What is the difference between microdermabrasion & dermabrasion?

Microdermabrasion is a superficial treatment that removes the old skin cells from the uppermost layers of skin. Dermabrasion is a more aggressive technique that reaches over two hundred times the depth of microdermabrasion. It was a popular technique over three decades ago, preceding ablative laser resurfacing. Dermabrasion was used to treat severe acne scars, smoker’s lines & deeply etched wrinkles.

There was significant downtime & bleeding with dermabrasion while microdermabrasion resolves without any downtime or trauma. In summary these two procedures, whilst sounding similar lie on opposite sides of the spectrum.

What was dermabrasion used for?

Dermabrasion was used to treat deep dermal conditions including severe acne scars, deeply etched wrinkles (incl. Smokers lines), skin cancer & sun damage. Unwanted tattoos were also removed with wire, diamond fraise, or salt dermabrasion.

What has replaced dermabrasion?

With the event of ablative lasers in the 90s, dermabrasion was gradually out phased. Lasers such as the carbon dioxide & erbium lasers gave excellent results whilst decreasing the downtime, hypopigmentation & scarring associated with dermabrasion procedures.

The use of various deep chemical peels including the Phenol Croton Oil peel also outdated many dermabrasion protocols.

What was the recovery time from dermabrasion?

3 to 4 weeks, with post procedure redness ensuring for several more months. Skin colour changes including both hyper pigmentation (darkening) or hypo pigmentation (lightening) were commonly seen following dermabrasion, the latter was more commonly seen due to the depth of this procedure.

________

Prompt 1
In the text on dermabrasion, rewrite the passage from "There was significant" to "with dermabrasion procedures.", changing "ablative lasers" to "resurfacing lasers".
Prompt 2
Answer these questions from the text on dermabrasion:
(a) How much deeper than microdermabrasion does dermabrasion reach?
(b) Which two lasers are named as giving excellent results?
(c) What recovery time is given for dermabrasion?
Prompt 3
Translate this sentence from the text on dermabrasion into Spanish: "Microdermabrasion is a superficial treatment that removes the old skin cells from the uppermost layers of skin."
The entries that come after this text aren't needed for any of the work.

________

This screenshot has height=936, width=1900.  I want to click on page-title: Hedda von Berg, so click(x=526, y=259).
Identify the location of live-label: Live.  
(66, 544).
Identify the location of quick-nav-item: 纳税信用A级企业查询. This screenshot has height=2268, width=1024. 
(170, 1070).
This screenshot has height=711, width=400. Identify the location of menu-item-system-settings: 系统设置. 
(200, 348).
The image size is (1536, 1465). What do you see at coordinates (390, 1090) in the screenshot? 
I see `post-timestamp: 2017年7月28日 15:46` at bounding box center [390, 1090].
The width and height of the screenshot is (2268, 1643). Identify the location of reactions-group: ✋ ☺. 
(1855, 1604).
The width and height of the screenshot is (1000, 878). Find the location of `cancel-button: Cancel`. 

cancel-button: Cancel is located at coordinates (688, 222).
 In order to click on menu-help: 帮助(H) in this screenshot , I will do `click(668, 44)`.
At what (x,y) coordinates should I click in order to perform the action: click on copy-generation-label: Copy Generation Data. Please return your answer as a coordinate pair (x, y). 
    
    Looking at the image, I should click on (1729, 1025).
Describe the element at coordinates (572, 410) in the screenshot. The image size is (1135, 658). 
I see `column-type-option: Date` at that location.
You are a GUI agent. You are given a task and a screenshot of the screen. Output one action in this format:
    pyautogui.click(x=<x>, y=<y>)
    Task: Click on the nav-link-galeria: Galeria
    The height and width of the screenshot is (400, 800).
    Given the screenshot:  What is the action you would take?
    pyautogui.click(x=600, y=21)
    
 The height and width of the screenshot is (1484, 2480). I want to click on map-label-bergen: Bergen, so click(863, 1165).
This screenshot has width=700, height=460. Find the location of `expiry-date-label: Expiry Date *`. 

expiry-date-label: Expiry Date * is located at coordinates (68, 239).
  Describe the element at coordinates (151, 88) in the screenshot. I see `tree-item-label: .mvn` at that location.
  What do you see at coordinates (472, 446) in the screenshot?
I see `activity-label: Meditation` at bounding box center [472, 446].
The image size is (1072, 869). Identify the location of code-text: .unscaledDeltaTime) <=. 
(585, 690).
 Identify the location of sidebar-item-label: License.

________

Response 1
There was significant downtime & bleeding with dermabrasion while microdermabrasion resolves without any downtime or trauma. In summary these two procedures, whilst sounding similar lie on opposite sides of the spectrum.

What was dermabrasion used for?

Dermabrasion was used to treat deep dermal conditions including severe acne scars, deeply etched wrinkles (incl. Smokers lines), skin cancer & sun damage. Unwanted tattoos were also removed with wire, diamond fraise, or salt dermabrasion.

What has replaced dermabrasion?

With the event of resurfacing lasers in the 90s, dermabrasion was gradually out phased. Lasers such as the carbon dioxide & erbium lasers gave excellent results whilst decreasing the downtime, hypopigmentation & scarring associated with dermabrasion procedures.

Response 2
(a) Over two hundred times the depth.
(b) The carbon dioxide and erbium lasers.
(c) 3 to 4 weeks.

Response 3
La microdermoabrasión es un tratamiento superficial que elimina las células viejas de la piel de las capas más superficiales de la piel.